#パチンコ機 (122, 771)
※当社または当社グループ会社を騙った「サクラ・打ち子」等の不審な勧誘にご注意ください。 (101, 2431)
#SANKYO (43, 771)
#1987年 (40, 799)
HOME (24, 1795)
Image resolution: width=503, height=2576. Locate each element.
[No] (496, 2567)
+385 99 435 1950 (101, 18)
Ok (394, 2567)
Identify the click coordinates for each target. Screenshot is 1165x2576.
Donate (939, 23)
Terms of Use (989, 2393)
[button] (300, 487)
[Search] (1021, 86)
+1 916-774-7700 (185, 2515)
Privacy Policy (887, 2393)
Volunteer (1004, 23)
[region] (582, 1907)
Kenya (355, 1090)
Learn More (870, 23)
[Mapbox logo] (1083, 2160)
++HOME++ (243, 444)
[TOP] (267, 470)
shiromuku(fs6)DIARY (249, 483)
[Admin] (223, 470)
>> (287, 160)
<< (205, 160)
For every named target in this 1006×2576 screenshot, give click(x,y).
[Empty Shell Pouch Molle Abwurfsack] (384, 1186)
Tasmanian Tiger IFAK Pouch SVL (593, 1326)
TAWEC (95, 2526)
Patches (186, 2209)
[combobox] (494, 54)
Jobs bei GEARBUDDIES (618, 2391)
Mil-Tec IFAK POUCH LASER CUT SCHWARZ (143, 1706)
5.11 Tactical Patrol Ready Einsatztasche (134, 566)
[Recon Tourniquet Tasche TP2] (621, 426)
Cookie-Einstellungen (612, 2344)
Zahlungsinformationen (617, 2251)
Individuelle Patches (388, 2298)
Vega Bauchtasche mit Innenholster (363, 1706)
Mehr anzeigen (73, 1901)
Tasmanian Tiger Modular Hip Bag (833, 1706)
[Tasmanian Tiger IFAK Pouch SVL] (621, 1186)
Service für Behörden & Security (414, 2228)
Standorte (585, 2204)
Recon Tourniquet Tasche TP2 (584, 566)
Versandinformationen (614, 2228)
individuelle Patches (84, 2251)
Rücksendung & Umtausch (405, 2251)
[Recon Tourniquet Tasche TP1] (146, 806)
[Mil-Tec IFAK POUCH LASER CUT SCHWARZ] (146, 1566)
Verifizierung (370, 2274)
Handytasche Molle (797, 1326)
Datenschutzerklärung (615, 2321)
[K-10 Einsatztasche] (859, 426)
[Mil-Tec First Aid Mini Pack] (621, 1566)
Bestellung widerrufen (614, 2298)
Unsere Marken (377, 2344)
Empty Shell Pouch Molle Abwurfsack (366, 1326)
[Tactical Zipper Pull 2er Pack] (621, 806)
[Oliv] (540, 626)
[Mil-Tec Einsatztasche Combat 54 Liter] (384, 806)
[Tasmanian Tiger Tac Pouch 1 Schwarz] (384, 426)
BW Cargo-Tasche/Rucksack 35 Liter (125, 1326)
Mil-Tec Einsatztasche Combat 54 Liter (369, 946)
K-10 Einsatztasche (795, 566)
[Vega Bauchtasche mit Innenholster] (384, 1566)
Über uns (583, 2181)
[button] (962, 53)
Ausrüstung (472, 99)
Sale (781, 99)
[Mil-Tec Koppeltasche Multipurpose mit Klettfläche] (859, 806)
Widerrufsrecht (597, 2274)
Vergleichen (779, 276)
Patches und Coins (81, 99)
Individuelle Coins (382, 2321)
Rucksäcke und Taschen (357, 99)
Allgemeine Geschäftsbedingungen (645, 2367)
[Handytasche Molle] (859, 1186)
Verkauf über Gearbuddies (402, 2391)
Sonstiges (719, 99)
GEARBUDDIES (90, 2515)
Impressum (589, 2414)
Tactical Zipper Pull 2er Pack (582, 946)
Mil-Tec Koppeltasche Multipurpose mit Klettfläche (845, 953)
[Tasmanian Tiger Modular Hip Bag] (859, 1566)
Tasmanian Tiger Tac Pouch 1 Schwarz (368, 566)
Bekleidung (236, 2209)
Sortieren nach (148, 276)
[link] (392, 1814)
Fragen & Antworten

→ Exercise instructions
Exact copies of every record are required, so retype them in full.

→ Answer to this exercise
#パチンコ機 (122, 771)
※当社または当社グループ会社を騙った「サクラ・打ち子」等の不審な勧誘にご注意ください。 (101, 2431)
#SANKYO (43, 771)
#1987年 (40, 799)
HOME (24, 1795)
Image resolution: width=503, height=2576. Locate each element.
[No] (496, 2567)
+385 99 435 1950 (101, 18)
Ok (394, 2567)
Identify the click coordinates for each target. Screenshot is 1165x2576.
Donate (939, 23)
Terms of Use (989, 2393)
[button] (300, 487)
[Search] (1021, 86)
+1 916-774-7700 (185, 2515)
Privacy Policy (887, 2393)
Volunteer (1004, 23)
[region] (582, 1907)
Kenya (355, 1090)
Learn More (870, 23)
[Mapbox logo] (1083, 2160)
++HOME++ (243, 444)
[TOP] (267, 470)
shiromuku(fs6)DIARY (249, 483)
[Admin] (223, 470)
>> (287, 160)
<< (205, 160)
For every named target in this 1006×2576 screenshot, give click(x,y).
[Empty Shell Pouch Molle Abwurfsack] (384, 1186)
Tasmanian Tiger IFAK Pouch SVL (593, 1326)
TAWEC (95, 2526)
Patches (186, 2209)
[combobox] (494, 54)
Jobs bei GEARBUDDIES (618, 2391)
Mil-Tec IFAK POUCH LASER CUT SCHWARZ (143, 1706)
5.11 Tactical Patrol Ready Einsatztasche (134, 566)
[Recon Tourniquet Tasche TP2] (621, 426)
Cookie-Einstellungen (612, 2344)
Zahlungsinformationen (617, 2251)
Individuelle Patches (388, 2298)
Vega Bauchtasche mit Innenholster (363, 1706)
Mehr anzeigen (73, 1901)
Tasmanian Tiger Modular Hip Bag (833, 1706)
[Tasmanian Tiger IFAK Pouch SVL] (621, 1186)
Service für Behörden & Security (414, 2228)
Standorte (585, 2204)
Recon Tourniquet Tasche TP2 (584, 566)
Versandinformationen (614, 2228)
individuelle Patches (84, 2251)
Rücksendung & Umtausch (405, 2251)
[Recon Tourniquet Tasche TP1] (146, 806)
[Mil-Tec IFAK POUCH LASER CUT SCHWARZ] (146, 1566)
Verifizierung (370, 2274)
Handytasche Molle (797, 1326)
Datenschutzerklärung (615, 2321)
[K-10 Einsatztasche] (859, 426)
[Mil-Tec First Aid Mini Pack] (621, 1566)
Bestellung widerrufen (614, 2298)
Unsere Marken (377, 2344)
Empty Shell Pouch Molle Abwurfsack (366, 1326)
[Tactical Zipper Pull 2er Pack] (621, 806)
[Oliv] (540, 626)
[Mil-Tec Einsatztasche Combat 54 Liter] (384, 806)
[Tasmanian Tiger Tac Pouch 1 Schwarz] (384, 426)
BW Cargo-Tasche/Rucksack 35 Liter (125, 1326)
Mil-Tec Einsatztasche Combat 54 Liter (369, 946)
K-10 Einsatztasche (795, 566)
[Vega Bauchtasche mit Innenholster] (384, 1566)
Über uns (583, 2181)
[button] (962, 53)
Ausrüstung (472, 99)
Sale (781, 99)
[Mil-Tec Koppeltasche Multipurpose mit Klettfläche] (859, 806)
Widerrufsrecht (597, 2274)
Vergleichen (779, 276)
Patches und Coins (81, 99)
Individuelle Coins (382, 2321)
Rucksäcke und Taschen (357, 99)
Allgemeine Geschäftsbedingungen (645, 2367)
[Handytasche Molle] (859, 1186)
Verkauf über Gearbuddies (402, 2391)
Sonstiges (719, 99)
GEARBUDDIES (90, 2515)
Impressum (589, 2414)
Tactical Zipper Pull 2er Pack (582, 946)
Mil-Tec Koppeltasche Multipurpose mit Klettfläche (845, 953)
[Tasmanian Tiger Modular Hip Bag] (859, 1566)
Tasmanian Tiger Tac Pouch 1 Schwarz (368, 566)
Bekleidung (236, 2209)
Sortieren nach (148, 276)
[link] (392, 1814)
Fragen & Antworten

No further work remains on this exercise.